Step 2: Formulating a SpotGLM

SpotGLM is a method for fitting model of the form

$Y_s|X_s \sim G$ where

$\mathbb{E}[Y_{s}|X_{s}] = \sum_{t}\lambda_{s,t}F^{-1}(X_{s}\beta^t)$ Here $t$ index a cell type and $\lambda_{s,t}$ is the weighting for cell type $t$ in spot $s$ . $\beta^t$ is the weight vector for cell type $t$ and $X_s$ is the covariate vector for spot $s$ . In general,to specify a spotGLM one needs to first specify single cell level models, that is models that would be used if the data were of single cell resolution. Then they relate the response of a spot $s$ to that of the cell types that belong to the spot.

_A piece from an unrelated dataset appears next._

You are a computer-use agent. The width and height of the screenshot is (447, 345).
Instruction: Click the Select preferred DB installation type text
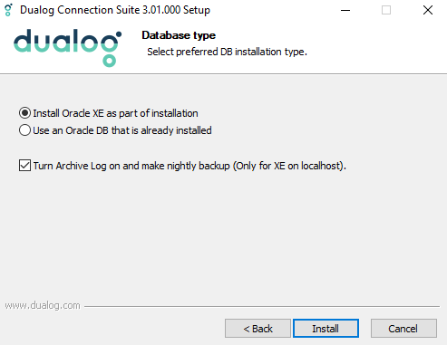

For example, consider a single cell level generalized linear model where for a cell $i$ $F(\mathbb{E}[Y_{i}|X_{i}]) = X_i\beta^{CT(i)}$ Here $CT(i)$ is the cell type identity of cell $i$ . Common formulations of $F$ include $F(x) = x$ (ordinary least squares), $F(x) = \log(x)$ (poisson or negative binomial regression), or $F(x) = \text{logit}(x)$ (logistic regression). For now let us assume that we are using a poisson or negative binomial model as is common in spatial transcriptomic data. In this case we have

$\log(\mathbb{E}[Y_{i}|X_{i}]) = \log(L_i) + X_i\beta^{CT(i)}$ Where $L_i$ is the library size of cell $i$ .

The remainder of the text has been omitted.